Task to carry out: Search the entries for the word "target". Copy every line where it turns up.

Dataset records:
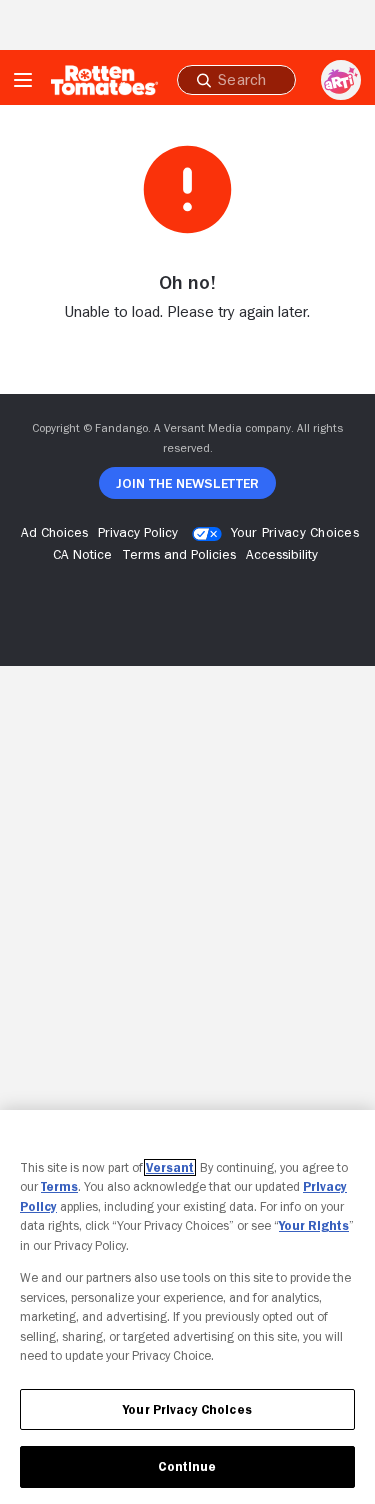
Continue (187, 1466)
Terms (59, 1186)
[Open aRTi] (341, 80)
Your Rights (314, 1225)
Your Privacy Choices (295, 532)
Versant (170, 1167)
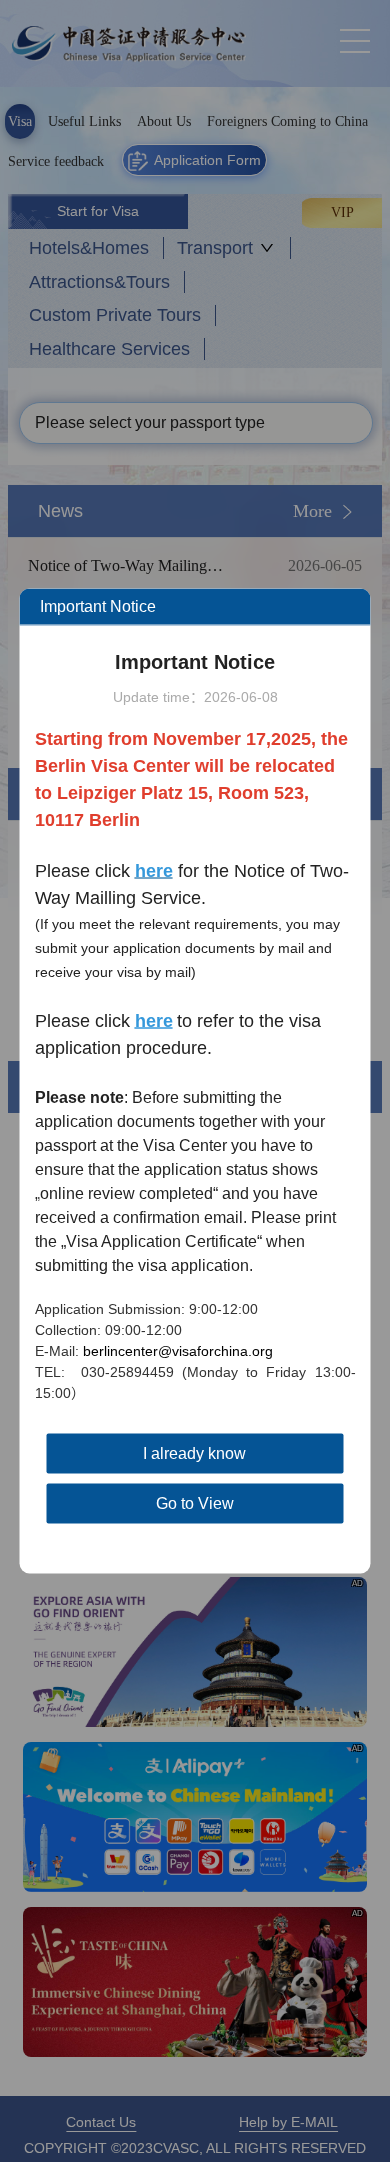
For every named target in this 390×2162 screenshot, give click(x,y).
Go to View (195, 1503)
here (154, 1021)
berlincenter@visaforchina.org (178, 1351)
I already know (194, 1453)
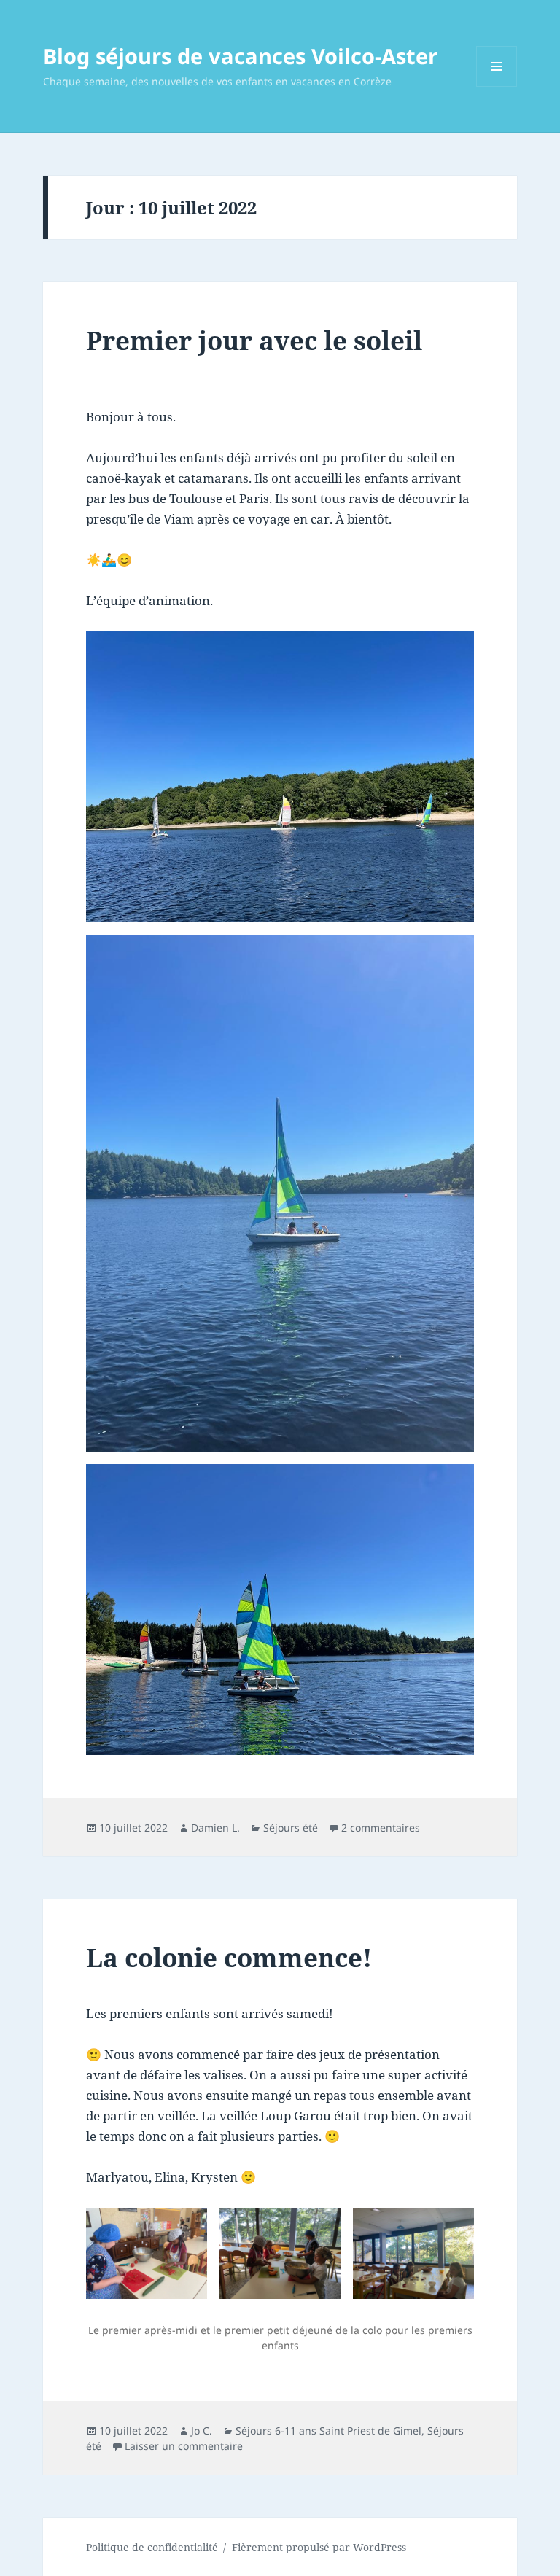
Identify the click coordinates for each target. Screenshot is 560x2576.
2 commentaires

Finished task:
For every named target in this 390×2162 screenshot, give click(x,y).
Identify the click coordinates for each target. Screenshot is 560x2576.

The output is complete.